- WORK ITEM
What lines below contain the string "after"? List them all.

** Opening THE DATA block **

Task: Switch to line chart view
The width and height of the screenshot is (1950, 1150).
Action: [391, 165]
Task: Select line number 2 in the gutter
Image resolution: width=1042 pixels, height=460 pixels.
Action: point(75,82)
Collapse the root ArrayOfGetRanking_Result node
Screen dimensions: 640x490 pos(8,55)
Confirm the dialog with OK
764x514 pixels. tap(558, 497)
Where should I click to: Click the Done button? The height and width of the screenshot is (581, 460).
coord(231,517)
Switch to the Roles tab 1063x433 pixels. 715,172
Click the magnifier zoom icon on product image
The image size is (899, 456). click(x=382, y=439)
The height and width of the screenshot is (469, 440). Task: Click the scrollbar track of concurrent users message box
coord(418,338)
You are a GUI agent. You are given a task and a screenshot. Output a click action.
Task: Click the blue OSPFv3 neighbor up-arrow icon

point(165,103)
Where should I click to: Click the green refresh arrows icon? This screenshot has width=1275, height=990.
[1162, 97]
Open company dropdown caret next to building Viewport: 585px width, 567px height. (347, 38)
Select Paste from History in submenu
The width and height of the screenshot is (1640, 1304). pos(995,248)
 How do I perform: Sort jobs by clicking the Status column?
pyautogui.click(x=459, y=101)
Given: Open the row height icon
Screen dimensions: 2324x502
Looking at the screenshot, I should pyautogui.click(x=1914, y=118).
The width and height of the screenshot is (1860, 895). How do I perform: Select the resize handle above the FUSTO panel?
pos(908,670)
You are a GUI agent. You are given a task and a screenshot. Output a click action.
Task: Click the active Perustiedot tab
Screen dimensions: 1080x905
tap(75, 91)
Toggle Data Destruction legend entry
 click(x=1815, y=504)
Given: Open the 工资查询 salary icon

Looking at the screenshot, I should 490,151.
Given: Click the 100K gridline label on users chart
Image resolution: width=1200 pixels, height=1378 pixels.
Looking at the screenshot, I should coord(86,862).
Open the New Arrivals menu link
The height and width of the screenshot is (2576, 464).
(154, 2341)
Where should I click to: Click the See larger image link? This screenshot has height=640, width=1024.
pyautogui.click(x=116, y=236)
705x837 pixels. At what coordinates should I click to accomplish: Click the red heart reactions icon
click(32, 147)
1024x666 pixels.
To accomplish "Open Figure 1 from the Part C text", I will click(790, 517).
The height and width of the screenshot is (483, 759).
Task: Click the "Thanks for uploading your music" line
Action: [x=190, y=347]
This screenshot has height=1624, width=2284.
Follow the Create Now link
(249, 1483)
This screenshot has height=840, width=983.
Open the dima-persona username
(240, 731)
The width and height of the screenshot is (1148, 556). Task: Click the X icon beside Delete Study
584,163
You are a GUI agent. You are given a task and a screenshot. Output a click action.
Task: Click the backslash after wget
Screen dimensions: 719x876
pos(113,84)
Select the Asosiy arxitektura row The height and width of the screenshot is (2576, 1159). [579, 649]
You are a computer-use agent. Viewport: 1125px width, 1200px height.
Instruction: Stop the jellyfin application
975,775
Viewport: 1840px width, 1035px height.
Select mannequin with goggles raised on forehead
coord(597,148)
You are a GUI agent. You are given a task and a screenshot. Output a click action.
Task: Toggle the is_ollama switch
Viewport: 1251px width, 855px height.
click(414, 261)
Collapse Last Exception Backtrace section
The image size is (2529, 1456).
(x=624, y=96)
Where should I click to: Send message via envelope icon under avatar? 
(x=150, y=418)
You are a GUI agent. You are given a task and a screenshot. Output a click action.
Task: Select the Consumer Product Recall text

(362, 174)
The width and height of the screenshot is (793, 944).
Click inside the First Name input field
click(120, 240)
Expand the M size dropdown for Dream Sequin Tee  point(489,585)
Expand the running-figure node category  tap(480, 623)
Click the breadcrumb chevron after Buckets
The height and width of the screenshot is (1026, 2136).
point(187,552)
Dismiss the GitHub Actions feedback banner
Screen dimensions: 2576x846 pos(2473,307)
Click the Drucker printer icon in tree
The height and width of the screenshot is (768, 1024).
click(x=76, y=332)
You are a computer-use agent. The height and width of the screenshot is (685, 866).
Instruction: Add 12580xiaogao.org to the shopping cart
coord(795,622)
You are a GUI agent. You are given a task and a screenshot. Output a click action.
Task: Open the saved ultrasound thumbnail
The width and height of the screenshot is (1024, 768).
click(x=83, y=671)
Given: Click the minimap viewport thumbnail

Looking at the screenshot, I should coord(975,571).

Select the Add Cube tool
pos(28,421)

** Closing THE DATA block **

- REPLY TO THE TASK
Task: Click the backslash after wget
Click the breadcrumb chevron after Buckets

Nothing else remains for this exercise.